Shannon Breen

No. 55, 74
- Title: Center

Personal information
- Born: March 16, 1989 (age 37)
- Listed height: 6 ft 4 in (1.93 m)
- Listed weight: 305 lb (138 kg)

Career information
- High school: Linganore (Frederick, Maryland)
- College: West Virginia Wesleyan
- NFL draft: 2011 (undrafted)

Career history

Playing
- Milwaukee Mustangs (2012); Green Bay Blizzard (2012); Cleveland Gladiators (2013–2014); Montreal Alouettes (2014)*; Philadelphia Soul (2015);
- * Offseason or practice squad member only

Coaching
- West Virginia Wesleyan (2012) Offensive line coach;

Awards and highlights
- First-team All-Arena (2015); Second-team All-Arena (2014); Spalding Offensive Lineman of the Year (2015); First-team All-WVIAC (2010); Second-team All-WVIAC (2009);
- Stats at ArenaFan.com

= Shannon Breen =

American gridiron football player (born 1989)

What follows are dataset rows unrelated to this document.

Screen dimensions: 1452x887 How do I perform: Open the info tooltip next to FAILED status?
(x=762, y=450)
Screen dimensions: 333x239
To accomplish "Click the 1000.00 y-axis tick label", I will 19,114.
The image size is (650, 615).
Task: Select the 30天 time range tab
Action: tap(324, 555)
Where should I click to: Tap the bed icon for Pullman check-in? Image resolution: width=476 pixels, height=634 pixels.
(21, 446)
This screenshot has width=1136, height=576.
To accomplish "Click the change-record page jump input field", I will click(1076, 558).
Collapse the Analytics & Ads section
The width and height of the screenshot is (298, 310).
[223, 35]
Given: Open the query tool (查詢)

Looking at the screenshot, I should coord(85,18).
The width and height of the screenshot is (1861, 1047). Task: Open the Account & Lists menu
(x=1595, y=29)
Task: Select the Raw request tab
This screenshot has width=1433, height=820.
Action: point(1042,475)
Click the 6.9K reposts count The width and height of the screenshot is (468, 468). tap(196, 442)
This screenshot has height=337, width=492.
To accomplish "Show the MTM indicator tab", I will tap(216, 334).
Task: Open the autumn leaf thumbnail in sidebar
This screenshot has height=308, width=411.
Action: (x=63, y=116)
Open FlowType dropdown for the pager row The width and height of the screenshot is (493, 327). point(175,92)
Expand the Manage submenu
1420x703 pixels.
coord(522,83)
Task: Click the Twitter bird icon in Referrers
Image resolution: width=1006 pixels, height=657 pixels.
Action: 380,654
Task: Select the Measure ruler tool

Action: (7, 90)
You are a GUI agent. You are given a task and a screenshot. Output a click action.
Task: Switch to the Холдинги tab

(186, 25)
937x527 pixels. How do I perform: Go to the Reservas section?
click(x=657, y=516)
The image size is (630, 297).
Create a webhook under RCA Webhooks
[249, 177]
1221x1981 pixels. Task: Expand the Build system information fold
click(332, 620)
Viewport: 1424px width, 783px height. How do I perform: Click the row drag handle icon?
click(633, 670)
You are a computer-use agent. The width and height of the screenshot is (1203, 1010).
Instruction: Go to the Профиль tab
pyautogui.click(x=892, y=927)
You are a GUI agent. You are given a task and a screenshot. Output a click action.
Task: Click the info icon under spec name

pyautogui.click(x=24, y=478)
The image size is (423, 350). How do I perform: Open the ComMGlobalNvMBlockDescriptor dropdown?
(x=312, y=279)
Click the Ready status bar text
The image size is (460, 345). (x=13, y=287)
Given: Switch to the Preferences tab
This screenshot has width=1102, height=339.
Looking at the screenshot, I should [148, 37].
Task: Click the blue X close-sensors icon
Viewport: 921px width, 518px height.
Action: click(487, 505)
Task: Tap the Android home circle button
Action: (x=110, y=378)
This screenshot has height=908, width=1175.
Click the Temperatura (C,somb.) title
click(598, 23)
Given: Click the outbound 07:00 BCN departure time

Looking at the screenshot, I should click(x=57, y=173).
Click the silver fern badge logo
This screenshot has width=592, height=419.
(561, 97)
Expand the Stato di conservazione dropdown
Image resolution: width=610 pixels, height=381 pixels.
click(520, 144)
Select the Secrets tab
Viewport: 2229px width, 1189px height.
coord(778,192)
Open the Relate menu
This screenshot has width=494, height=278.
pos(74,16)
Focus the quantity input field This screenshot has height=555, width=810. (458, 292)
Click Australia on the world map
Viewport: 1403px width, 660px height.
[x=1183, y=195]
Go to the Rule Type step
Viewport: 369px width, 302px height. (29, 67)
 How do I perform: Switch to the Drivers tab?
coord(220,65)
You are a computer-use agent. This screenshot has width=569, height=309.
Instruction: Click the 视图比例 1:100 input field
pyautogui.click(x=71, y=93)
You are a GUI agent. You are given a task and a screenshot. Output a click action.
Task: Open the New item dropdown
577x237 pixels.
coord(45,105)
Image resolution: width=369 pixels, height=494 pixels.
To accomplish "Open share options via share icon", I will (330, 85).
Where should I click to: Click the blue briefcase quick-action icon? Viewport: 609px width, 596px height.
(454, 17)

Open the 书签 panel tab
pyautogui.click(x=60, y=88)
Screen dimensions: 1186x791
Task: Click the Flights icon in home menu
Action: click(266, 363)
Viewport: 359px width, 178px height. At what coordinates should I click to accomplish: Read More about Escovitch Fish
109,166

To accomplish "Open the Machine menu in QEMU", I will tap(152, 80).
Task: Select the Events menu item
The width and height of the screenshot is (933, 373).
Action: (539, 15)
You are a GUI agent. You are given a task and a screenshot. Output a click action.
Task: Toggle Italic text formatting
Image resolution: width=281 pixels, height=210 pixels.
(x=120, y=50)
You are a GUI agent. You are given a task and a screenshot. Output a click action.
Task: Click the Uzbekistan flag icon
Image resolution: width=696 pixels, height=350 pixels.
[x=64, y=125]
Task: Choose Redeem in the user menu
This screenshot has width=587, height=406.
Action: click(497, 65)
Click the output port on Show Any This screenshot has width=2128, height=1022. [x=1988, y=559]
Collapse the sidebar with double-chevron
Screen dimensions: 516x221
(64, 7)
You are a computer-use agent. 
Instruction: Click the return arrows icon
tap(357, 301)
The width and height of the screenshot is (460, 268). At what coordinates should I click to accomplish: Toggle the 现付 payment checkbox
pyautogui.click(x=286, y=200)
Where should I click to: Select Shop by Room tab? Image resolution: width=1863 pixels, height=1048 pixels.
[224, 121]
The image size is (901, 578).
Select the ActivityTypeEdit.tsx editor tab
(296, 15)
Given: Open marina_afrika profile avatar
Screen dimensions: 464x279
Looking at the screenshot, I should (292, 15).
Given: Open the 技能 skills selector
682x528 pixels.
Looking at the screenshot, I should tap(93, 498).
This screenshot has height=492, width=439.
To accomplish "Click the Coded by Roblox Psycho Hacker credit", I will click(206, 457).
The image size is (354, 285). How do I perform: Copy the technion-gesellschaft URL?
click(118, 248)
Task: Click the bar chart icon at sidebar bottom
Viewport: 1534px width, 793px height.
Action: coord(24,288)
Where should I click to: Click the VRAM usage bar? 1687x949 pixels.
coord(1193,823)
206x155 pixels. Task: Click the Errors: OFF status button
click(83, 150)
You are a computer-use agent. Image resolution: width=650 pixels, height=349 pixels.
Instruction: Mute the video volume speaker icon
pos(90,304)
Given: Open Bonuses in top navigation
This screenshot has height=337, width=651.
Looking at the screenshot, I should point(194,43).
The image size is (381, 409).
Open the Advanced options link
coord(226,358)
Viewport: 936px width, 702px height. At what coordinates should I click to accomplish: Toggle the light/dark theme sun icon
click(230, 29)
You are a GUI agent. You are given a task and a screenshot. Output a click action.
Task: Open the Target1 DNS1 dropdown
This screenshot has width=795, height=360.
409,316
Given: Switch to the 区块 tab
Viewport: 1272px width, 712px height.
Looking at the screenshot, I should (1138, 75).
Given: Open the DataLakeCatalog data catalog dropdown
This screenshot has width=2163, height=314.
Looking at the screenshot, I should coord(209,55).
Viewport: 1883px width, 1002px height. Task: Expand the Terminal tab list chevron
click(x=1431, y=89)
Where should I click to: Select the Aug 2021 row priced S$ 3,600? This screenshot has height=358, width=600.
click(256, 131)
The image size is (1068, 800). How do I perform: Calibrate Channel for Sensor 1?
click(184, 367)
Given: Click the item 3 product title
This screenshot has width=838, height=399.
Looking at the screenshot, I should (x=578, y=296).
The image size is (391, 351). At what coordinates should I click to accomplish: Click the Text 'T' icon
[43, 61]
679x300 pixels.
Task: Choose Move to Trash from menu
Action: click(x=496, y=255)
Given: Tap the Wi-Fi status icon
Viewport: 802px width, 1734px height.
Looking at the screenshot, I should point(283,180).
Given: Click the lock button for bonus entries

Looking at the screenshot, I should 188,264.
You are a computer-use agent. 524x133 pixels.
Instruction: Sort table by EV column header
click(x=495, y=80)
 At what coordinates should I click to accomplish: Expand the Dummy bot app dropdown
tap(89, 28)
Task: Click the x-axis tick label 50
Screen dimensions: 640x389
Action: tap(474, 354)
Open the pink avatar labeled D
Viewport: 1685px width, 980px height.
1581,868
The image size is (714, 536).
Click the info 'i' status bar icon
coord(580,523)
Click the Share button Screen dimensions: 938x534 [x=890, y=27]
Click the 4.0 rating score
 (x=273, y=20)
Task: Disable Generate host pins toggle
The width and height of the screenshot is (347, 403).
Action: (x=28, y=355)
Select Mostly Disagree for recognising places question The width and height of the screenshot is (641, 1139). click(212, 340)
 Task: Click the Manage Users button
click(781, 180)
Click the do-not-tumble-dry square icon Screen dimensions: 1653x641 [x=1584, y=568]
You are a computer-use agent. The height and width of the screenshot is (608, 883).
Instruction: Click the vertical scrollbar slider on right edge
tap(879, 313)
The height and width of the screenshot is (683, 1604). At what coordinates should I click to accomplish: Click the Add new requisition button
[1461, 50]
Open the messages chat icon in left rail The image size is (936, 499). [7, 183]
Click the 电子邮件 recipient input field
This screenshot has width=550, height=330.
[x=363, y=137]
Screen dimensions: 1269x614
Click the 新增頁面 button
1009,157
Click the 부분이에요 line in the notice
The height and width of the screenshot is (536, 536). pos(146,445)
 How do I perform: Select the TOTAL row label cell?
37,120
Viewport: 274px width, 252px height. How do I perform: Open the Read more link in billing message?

Shannon Breen (born March 16, 1989) is an American former professional football center who played in the Arena Football League (AFL). He played college football at West Virginia Wesleyan. He was a member of the Milwaukee Mustangs, Green Bay Blizzard, Cleveland Gladiators, Montreal Alouettes and Philadelphia Soul.

==Early life==
Breen graduated from Linganore High School in Frederick, Maryland, in 2007. He earned first-team Carroll All-Gazette Football and first-team All-MVAL Chesapeake Conference honors as a center his senior season in 2006.

==College career==
Breen was a four-year starter and a two-year captain for the West Virginia Wesleyan Bobcats of West Virginia Wesleyan College. He became a starter at center midway through his freshman year and then moved to right tackle the following year. He was then a left tackle his final two years of college. Breen earned second-team All-WVIAC honors his junior season in 2009. He earned first-team All-WVIAC honors as a left tackle his senior year in 2010 while helping the Bobcats achieve a 9–2 record and the school’s first Top 25 appearance. He was selected to the 2010 All-American Bowl and the 2011 Cactus Bowl. Breen was named the Mick Tingelhoff Award winner as the top offensive lineman at the conclusion of the 2010 All-American Bowl. He also garnered second-team All-Super Region 1 accolades in 2010. He studied criminal justice and sociology at West Virginia Wesleyan. Breen graduated in 2011.

==Professional career==
Breen was assigned to the Milwaukee Mustangs of the Arena Football League (AFL) on October 14, 2011. He was activated on July 4, 2012. He played in four games for the team during the 2012 season.

Breen played for the Green Bay Blizzard of the Indoor Football League in 2012.

Breen was assigned to the AFL's Cleveland Gladiators on November 8, 2012. He started eighteen games for the Gladiators in 2013. He played in sixteen games for the team during the 2014 season, garnering second-team All-Arena accolades as a center. Breen played in ArenaBowl XXVII on August 23, 2014, a 72–32 loss to the Arizona Rattlers. He also participated in the AFL China exhibition games in Honolulu, Hawaii, and Beijing, China, in 2013.

Breen signed with the Montreal Alouettes of the Canadian Football League on June 4, 2014. He was released by the Alouettes on June 10, 2014.

Breen was assigned to the Philadelphia Soul of the AFL on November 20, 2014. He started seventeen games for the Soul in 2015, earning first-team All-Arena honors. He was also named the Spalding Offensive Lineman of the Year.

Breen had workouts with the New York Jets, Pittsburgh Steelers, Indianapolis Colts and Cleveland Browns of the National Football League in the past.

==Coaching career==
Breen spent time as the offensive line coach of the West Virginia Wesleyan Bobcats in 2012.